▽
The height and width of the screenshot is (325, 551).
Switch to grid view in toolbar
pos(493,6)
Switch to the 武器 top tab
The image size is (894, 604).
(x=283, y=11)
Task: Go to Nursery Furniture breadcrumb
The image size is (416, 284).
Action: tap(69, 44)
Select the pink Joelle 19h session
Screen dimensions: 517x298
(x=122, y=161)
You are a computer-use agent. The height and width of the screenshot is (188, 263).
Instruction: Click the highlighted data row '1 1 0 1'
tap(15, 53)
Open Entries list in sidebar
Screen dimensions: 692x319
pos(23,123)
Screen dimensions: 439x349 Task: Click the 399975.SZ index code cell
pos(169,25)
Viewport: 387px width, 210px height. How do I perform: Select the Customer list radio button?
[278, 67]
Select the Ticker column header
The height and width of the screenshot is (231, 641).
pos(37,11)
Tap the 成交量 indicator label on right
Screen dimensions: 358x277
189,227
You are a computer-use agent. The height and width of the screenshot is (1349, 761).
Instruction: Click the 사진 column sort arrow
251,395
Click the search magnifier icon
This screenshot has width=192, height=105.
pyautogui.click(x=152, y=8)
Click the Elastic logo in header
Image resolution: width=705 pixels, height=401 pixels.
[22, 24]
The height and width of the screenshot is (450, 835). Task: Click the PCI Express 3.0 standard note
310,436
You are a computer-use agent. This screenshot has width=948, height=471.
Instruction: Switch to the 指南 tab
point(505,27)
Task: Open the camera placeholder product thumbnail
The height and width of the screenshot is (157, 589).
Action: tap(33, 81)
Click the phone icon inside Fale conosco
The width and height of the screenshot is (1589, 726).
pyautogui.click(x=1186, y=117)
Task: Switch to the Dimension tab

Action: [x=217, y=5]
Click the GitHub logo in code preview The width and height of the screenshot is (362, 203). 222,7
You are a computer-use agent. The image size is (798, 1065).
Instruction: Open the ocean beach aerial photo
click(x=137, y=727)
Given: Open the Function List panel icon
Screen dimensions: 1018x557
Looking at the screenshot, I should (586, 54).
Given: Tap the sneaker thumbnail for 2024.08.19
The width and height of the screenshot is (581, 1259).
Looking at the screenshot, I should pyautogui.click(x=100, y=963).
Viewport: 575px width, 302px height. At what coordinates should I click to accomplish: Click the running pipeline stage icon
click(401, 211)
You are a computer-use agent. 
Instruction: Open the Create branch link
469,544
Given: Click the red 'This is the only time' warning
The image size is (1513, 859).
△
→ **PROMPT**
The answer is the run of lines above from the line containing "Instruction: Open the ocean" through the line containing "Given: Click the", copied exactly and alone.

→ **SOLUTION TO THIS EXERCISE**
Instruction: Open the ocean beach aerial photo
click(x=137, y=727)
Given: Open the Function List panel icon
Screen dimensions: 1018x557
Looking at the screenshot, I should (586, 54).
Given: Tap the sneaker thumbnail for 2024.08.19
The width and height of the screenshot is (581, 1259).
Looking at the screenshot, I should pyautogui.click(x=100, y=963).
Viewport: 575px width, 302px height. At what coordinates should I click to accomplish: Click the running pipeline stage icon
click(401, 211)
You are a computer-use agent. 
Instruction: Open the Create branch link
469,544
Given: Click the red 'This is the only time' warning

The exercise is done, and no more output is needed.